[Collected data entries]

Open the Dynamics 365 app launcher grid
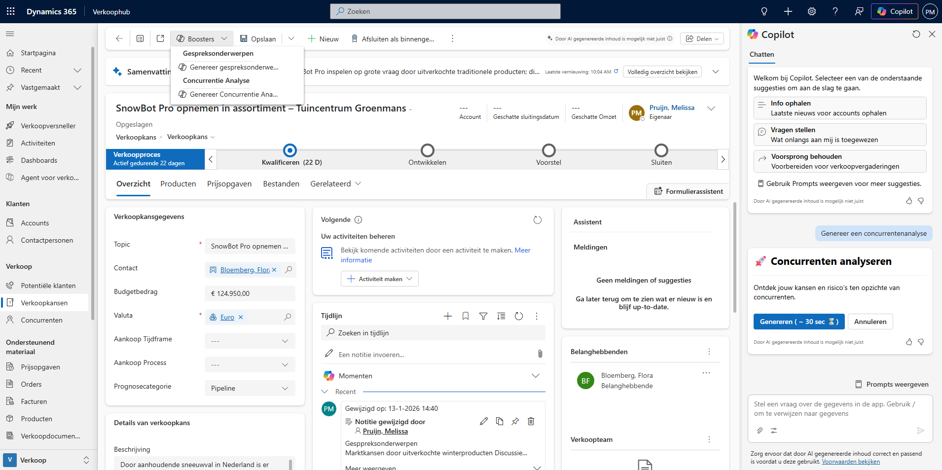This screenshot has height=470, width=942. pyautogui.click(x=11, y=11)

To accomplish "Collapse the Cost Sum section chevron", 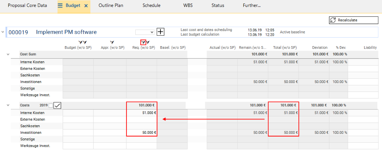I will point(8,54).
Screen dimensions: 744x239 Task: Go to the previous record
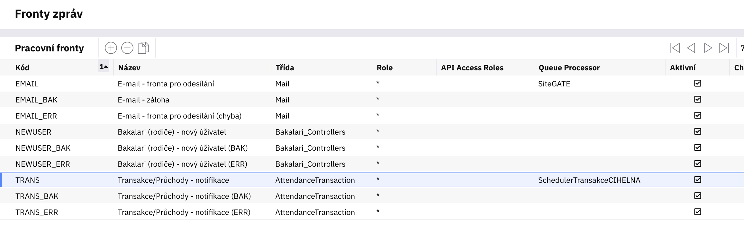click(691, 48)
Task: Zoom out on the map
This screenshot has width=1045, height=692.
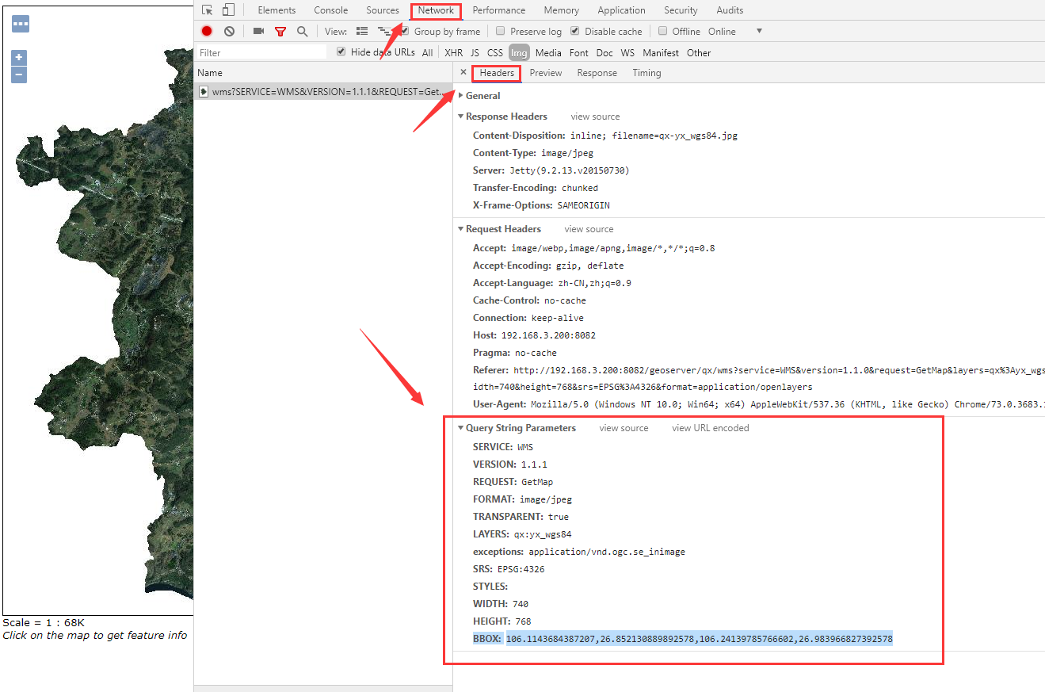Action: click(x=18, y=75)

→ **Task brief**: Give back, word for word, the lines from the line that contains "Task: Zoom out on the map" through the last line of the records, with no pictures and nothing else.

→ **Task solution**:
Task: Zoom out on the map
This screenshot has width=1045, height=692.
Action: click(x=18, y=75)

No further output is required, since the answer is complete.